I-94 Corridor Draft EIS Options Disregard Data, Community and Taxpayer Concerns
The Wisconsin Department of Transportation (WisDOT) on Nov. 14 issued a draft Environmental Impact Statement (EIS) that proposes two costly options for expanding I-94 in Milwaukee. The study ignores community opposition to the expansion and concerns over detrimental local impacts of the expansion. The EIS also disregards data showing that traffic volumes in the corridor are declining and which call into question the need for expanding the interstate.
“Governor Walker and the Wisconsin DOT are proposing to spend over $1.1 billion on a highly questionable highway expansion when local roads and potholes are being neglected, over a thousand bridges remain structurally deficient, and other more deserving projects are ignored,” said Juan Carlos Ruiz, Chair of the Cleaner Milwaukee Coalition and a member of the Coalition for More Responsible Transportation. “We should repair, not expand the highway. We should focus on fixing local potholes and local roads, and giving the community more options.”

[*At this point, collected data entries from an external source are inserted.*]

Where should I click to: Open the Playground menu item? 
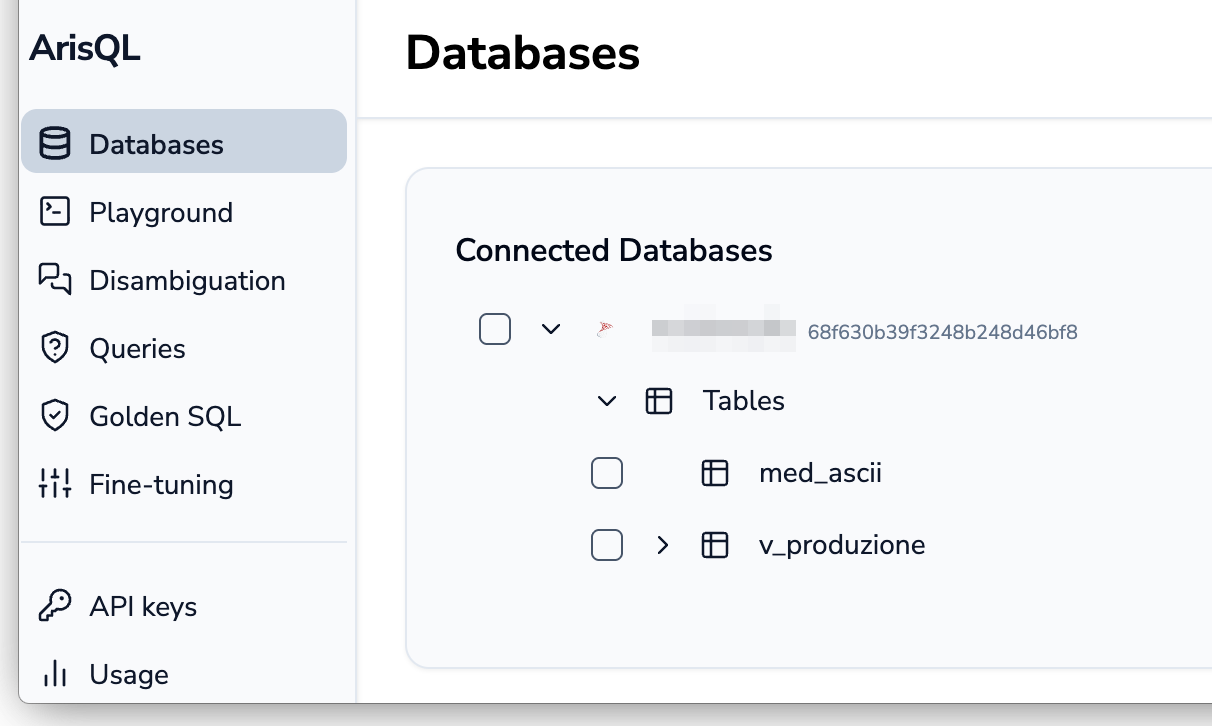tap(160, 212)
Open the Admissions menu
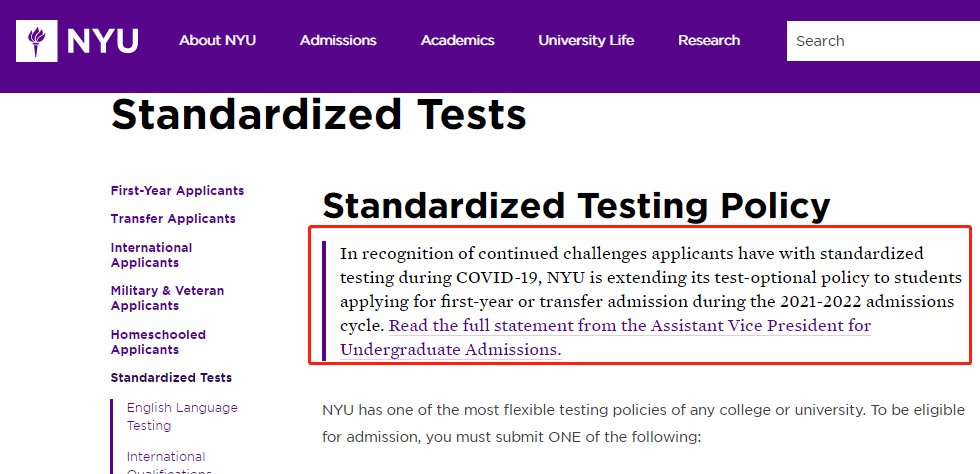This screenshot has height=474, width=980. [x=338, y=41]
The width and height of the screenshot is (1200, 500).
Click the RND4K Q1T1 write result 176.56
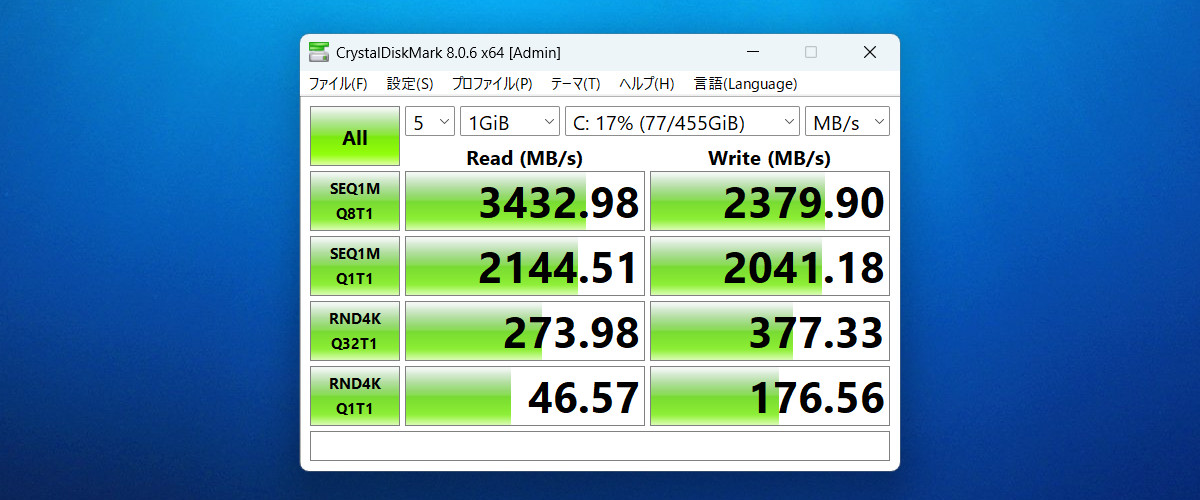(769, 396)
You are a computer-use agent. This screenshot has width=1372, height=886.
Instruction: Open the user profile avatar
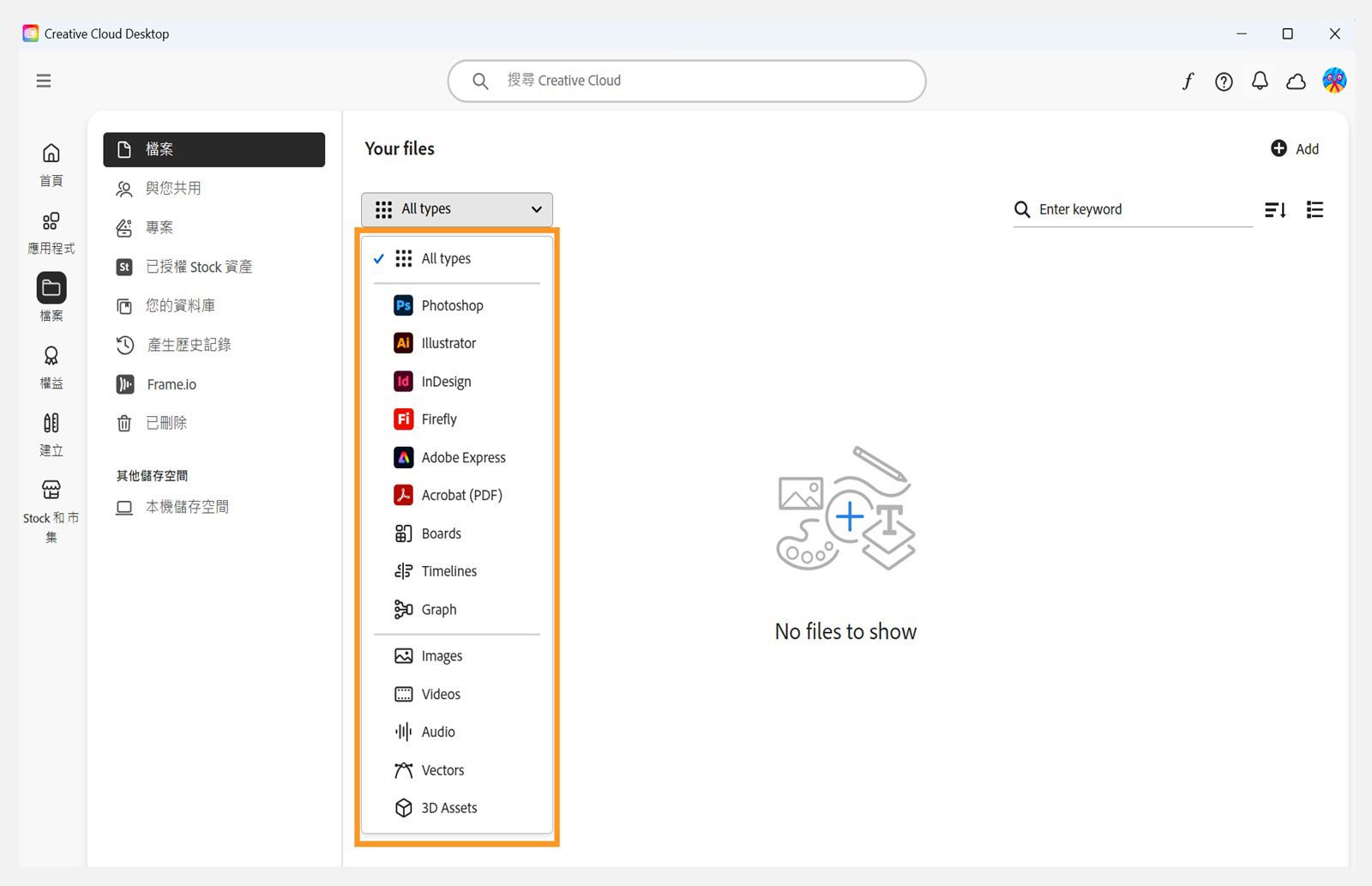1334,81
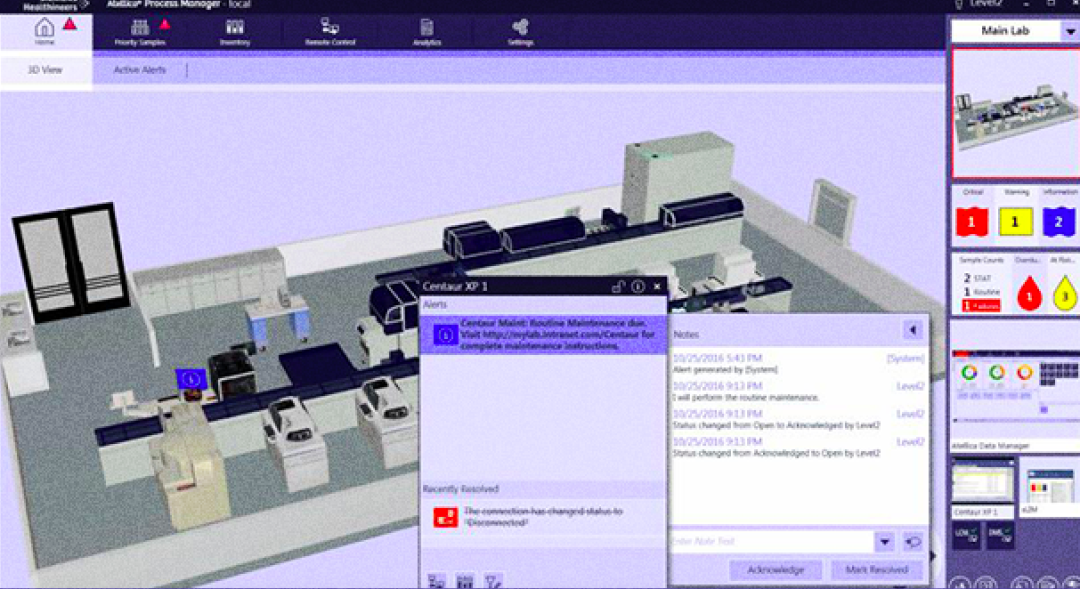Screen dimensions: 1080x589
Task: Click the blue alert marker in 3D view
Action: [x=191, y=379]
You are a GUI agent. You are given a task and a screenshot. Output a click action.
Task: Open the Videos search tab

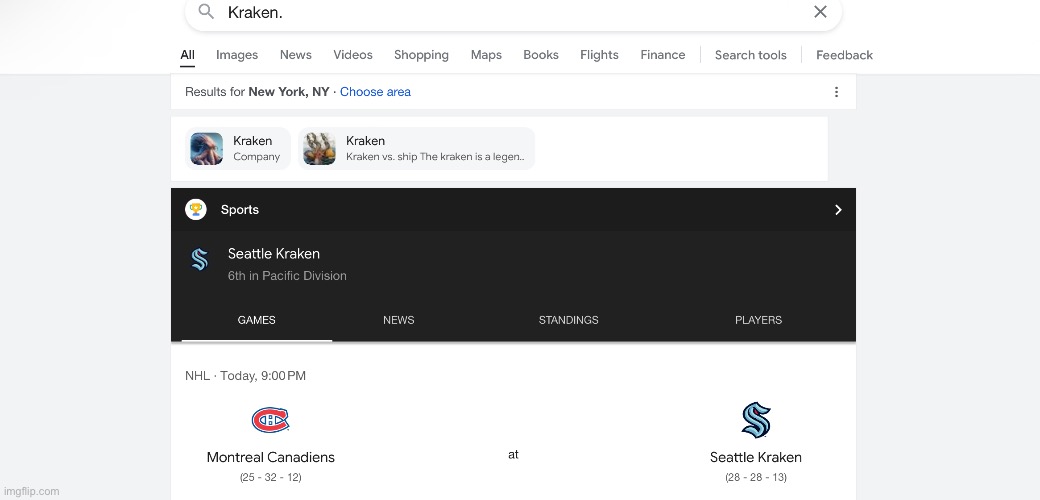[353, 55]
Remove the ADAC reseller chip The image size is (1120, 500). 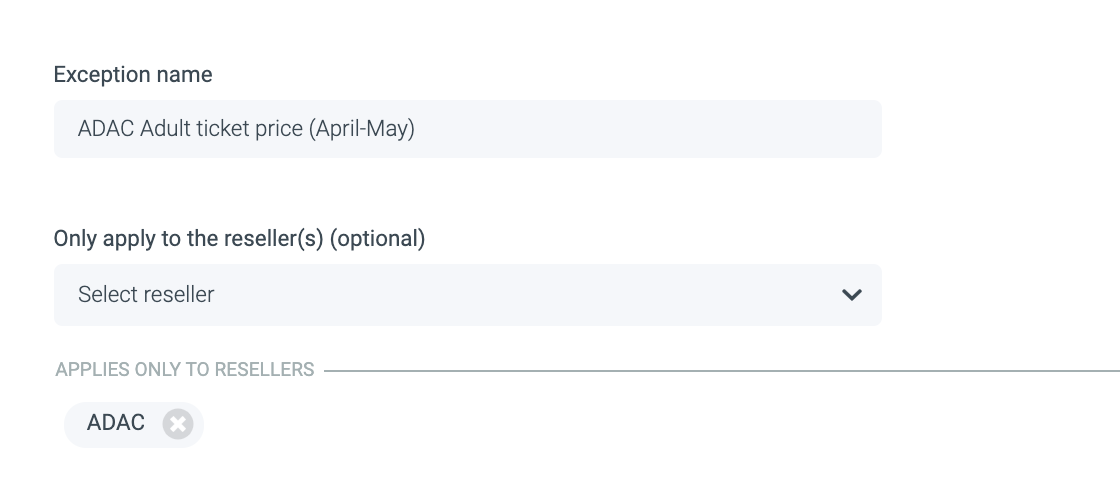tap(177, 424)
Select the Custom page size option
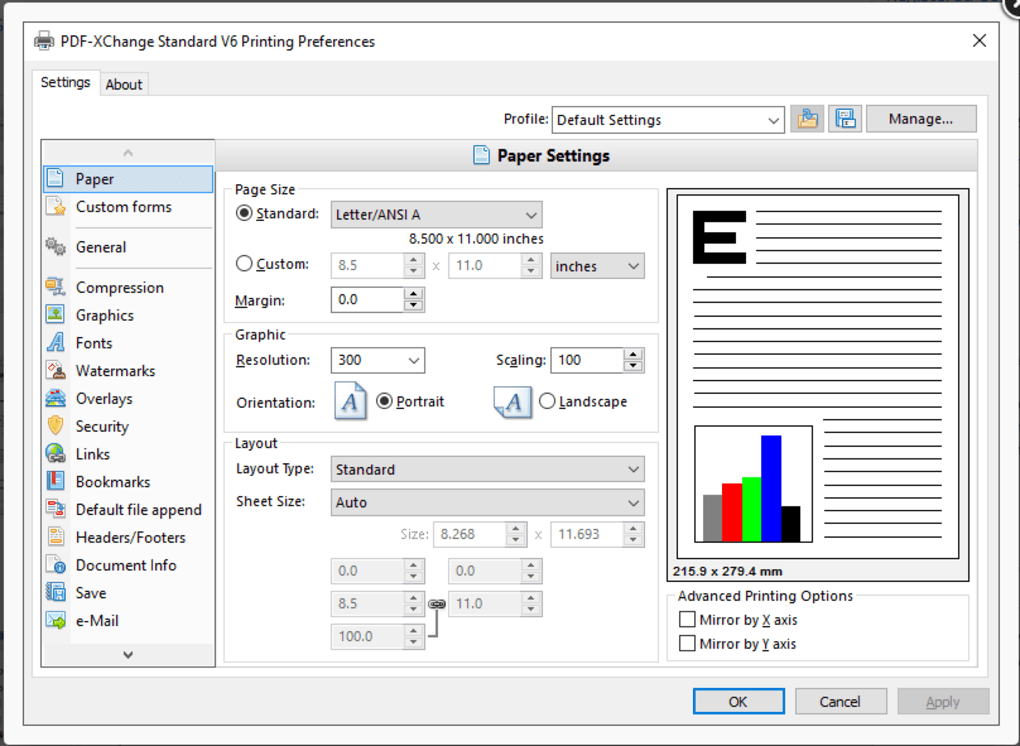Image resolution: width=1020 pixels, height=746 pixels. click(244, 265)
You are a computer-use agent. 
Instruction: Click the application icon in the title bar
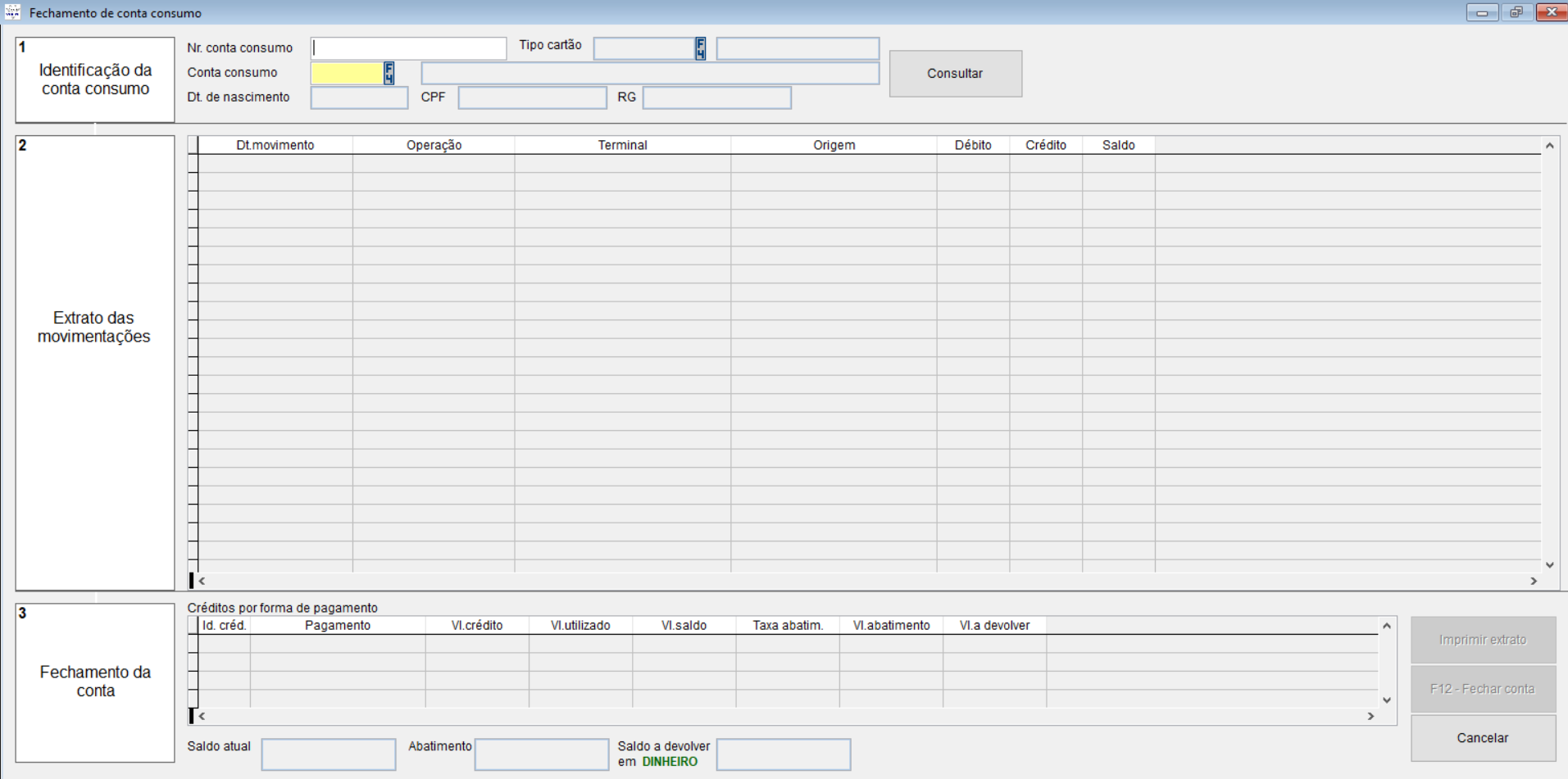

The WISDOT Draft EIS disregards:
- Data That Don’t Support Project: A September 2014 USPIRG report, “Highway Boondoggles: Wasteful Spending and America’s Future,” notes that the I-94 expansion is based on the presumption that traffic volumes are expected to grow by 2030. In fact, traffic dropped in this corridor between 2009 and 2012, the latest year for which data are available. Inexplicably, a 2014 WisDOT statement describing current traffic count numbers uses 2010 figures rather than the more recent 2012 figures, which are lower than the 2010 counts. A 2014 1000 Friends of Wisconsin report found that traffic counts on this stretch of highway decreased 8 percent from 2000-2012.
- Community Opposition: The city of Milwaukee has passed four resolutions opposing the highway expansion; Milwaukee County has also passed a resolution opposing expansion. In addition, hundreds of community members have expressed public opposition to these options put forward by WISDOT.
- Wasting Taxpayer Money: In addition to squandering resources on a project that data don’t support, unneeded highway expansion will divert billions of dollars away from the repair of existing local roads and other critical local transportation infrastructure all over Wisconsin. For example, with limited resources dedicated to repair, Wisconsin has 1,157 bridges that engineers have deemed “structurally deficient,” according to the most recent (2013) National Bridge Inventory tabulated by the Federal Highway Administration.
“It’s time for state leaders to make responsible transportation decisions,” said Bruce Speight, WISPIRG director. “Rather than squander tax dollars on overbuilding highways, let’s prioritize the repair and maintenance of our existing infrastructure and the transit and bike improvements that we need to compete in the 21st century.”